Organizational Overview

 

We were incorporated on May 30, 1997 under the laws of the state of Delaware. We are a leading provider of federally certified secure identity management and communications solutions to the government and commercial sectors. Our on-demand solutions offer a suite of advanced and federally certified proprietary software solutions designed to enable secure identity management and manage the complex processes and expenses associated with complex communication assets and services of any enterprise.

 

Strategic Focus

 

Our strategic focus and goals are driven by our short-term need to improve our financial performance and return to profitability. Our longer-term strategic focus and goals are driven by our need to expand our critical mass so that we have more flexibility to fund investments in technology solutions and introduce new sales and marketing initiatives in order to expand our marketplace share and increase the breadth of our offerings in order to improve company sustainability and growth.

 

With a focus on solidifying, improving, and expanding our information technology based proprietary solutions and adopting channel driven sales and marketing initiatives, we believe we can reshape our environment and create a more unified set of operational efficiencies and technical solutions. These changes should allow us to grow critical mass and enable better use of our personnel and other resources to scale and grow our business.
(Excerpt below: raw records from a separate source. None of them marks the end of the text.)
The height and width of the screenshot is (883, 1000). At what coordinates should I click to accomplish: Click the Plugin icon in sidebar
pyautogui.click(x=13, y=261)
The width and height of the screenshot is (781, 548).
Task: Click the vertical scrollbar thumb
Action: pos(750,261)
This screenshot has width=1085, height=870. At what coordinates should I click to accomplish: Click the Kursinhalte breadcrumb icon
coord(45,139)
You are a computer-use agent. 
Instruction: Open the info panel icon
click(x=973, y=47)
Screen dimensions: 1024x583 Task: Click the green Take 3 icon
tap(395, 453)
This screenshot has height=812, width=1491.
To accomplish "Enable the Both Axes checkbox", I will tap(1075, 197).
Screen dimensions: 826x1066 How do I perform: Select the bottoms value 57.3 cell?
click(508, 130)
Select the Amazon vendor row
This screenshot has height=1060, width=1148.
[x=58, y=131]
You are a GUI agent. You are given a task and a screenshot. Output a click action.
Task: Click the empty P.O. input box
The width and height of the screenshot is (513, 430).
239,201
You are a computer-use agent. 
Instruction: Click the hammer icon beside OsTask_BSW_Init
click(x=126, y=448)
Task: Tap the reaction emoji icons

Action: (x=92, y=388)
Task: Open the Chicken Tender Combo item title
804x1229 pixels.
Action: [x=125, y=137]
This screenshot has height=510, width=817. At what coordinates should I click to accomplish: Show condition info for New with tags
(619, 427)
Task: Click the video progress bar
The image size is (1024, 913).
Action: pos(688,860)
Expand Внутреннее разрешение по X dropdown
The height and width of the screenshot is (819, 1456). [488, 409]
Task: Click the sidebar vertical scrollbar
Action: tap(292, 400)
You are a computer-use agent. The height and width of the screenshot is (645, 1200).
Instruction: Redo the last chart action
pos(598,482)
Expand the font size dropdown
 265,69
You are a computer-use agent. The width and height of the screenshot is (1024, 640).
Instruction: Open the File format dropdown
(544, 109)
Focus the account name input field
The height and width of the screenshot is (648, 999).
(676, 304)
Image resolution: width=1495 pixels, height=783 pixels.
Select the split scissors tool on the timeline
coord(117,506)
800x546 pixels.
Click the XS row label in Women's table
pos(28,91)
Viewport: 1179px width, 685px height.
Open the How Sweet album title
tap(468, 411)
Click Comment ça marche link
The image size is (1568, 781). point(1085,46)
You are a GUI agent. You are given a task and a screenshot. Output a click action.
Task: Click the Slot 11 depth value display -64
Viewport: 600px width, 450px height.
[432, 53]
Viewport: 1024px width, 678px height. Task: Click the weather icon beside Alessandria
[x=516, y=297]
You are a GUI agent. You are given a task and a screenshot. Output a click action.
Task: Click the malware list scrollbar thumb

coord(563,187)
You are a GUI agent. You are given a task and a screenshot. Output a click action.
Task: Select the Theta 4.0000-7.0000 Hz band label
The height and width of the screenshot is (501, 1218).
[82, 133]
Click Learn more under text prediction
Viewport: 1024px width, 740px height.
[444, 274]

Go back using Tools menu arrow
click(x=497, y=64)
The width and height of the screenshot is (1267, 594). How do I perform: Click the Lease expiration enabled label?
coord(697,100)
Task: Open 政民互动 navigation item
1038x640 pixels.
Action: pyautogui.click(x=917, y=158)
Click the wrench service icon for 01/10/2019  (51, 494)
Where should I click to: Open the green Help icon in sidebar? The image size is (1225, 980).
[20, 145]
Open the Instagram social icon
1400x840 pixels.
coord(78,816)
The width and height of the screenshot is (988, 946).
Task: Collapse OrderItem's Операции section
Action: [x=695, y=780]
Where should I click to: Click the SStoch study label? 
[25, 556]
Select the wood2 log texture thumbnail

We further believe that we can expand our business and market share through acquisitions of complementary and supplementary businesses and strategic assets.

 

As part of our shorter-term strategic focus, we continue to re-evaluate the roles and responsibilities throughout the Company with a focus on eliminating non-value added activities, automating manual processes and recruiting more experienced talent while eliminating redundant and expensive legacy resources.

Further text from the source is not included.